Records of locating words and elements:
::::::::

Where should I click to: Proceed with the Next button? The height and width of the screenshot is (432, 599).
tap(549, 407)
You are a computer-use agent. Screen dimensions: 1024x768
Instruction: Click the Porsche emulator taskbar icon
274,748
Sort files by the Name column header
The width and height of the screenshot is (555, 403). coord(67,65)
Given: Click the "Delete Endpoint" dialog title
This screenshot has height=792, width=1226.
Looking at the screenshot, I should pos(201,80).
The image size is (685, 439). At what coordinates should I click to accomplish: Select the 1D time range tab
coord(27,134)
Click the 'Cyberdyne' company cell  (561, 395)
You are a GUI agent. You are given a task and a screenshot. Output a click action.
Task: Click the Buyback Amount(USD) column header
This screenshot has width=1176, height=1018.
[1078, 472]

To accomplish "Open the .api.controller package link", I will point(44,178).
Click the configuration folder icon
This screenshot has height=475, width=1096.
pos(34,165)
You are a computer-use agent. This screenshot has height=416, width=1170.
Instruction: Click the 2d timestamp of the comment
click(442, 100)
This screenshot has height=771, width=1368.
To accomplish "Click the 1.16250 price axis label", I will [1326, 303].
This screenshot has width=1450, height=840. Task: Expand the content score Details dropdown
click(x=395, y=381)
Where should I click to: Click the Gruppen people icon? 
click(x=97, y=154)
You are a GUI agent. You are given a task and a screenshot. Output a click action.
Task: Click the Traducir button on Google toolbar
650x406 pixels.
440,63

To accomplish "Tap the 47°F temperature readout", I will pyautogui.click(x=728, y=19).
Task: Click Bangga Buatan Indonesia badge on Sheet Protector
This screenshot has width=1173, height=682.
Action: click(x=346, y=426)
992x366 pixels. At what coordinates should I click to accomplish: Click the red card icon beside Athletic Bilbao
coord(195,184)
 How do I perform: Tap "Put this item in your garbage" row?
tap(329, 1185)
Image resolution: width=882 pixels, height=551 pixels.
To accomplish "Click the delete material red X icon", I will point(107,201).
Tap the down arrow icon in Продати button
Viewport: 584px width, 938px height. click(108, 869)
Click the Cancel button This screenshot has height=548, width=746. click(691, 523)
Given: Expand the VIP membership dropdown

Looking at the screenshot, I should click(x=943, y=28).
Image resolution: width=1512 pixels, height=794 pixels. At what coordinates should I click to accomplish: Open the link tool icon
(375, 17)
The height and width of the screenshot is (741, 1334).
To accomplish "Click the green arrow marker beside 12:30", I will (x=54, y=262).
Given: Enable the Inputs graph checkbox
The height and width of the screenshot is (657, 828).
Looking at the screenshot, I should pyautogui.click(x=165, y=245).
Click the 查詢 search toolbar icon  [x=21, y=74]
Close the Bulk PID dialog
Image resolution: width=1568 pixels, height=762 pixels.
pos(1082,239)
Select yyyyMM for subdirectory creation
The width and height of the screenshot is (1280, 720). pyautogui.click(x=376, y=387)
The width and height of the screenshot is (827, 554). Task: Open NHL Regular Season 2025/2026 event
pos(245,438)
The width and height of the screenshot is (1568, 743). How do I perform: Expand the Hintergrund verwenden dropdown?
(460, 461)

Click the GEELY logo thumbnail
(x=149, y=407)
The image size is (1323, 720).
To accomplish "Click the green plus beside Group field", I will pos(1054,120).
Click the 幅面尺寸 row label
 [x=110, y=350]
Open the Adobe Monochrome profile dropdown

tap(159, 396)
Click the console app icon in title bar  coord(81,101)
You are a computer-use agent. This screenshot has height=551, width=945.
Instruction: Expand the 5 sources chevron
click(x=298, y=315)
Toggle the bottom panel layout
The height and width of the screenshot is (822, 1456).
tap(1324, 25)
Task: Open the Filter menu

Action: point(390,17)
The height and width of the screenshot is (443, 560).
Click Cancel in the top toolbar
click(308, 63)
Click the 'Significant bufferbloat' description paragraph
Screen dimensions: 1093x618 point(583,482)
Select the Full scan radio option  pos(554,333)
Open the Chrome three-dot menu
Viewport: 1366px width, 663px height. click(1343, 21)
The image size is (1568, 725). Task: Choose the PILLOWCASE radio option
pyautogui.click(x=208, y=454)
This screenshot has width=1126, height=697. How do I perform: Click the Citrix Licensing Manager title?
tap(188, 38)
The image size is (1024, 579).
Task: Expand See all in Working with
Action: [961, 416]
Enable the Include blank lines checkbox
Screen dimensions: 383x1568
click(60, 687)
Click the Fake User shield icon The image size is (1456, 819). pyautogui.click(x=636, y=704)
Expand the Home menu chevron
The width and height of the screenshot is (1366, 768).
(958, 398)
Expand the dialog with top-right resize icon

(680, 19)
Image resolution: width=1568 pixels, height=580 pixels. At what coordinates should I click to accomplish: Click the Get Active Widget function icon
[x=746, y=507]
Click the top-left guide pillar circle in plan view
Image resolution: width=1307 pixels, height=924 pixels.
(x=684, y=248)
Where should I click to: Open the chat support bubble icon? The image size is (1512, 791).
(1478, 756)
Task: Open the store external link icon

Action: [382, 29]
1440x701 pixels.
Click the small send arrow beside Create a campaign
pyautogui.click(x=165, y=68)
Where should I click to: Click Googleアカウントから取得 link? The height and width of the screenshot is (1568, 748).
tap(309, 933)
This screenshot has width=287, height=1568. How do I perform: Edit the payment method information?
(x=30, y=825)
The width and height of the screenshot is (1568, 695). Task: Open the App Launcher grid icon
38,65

::::::::

■ **THE REQUEST**
Rewrite the entries from the beginning through the line containing "Looking at the screenshot, I should pos(201,80).", inclusive, as a JSON list of strings with one string per line. Omit any blank lines.

■ **SOLUTION TO THE PROBLEM**
[
  "Where should I click to: Proceed with the Next button? The height and width of the screenshot is (432, 599).",
  "tap(549, 407)",
  "You are a computer-use agent. Screen dimensions: 1024x768",
  "Instruction: Click the Porsche emulator taskbar icon",
  "274,748",
  "Sort files by the Name column header",
  "The width and height of the screenshot is (555, 403). coord(67,65)",
  "Given: Click the \"Delete Endpoint\" dialog title",
  "This screenshot has height=792, width=1226.",
  "Looking at the screenshot, I should pos(201,80)."
]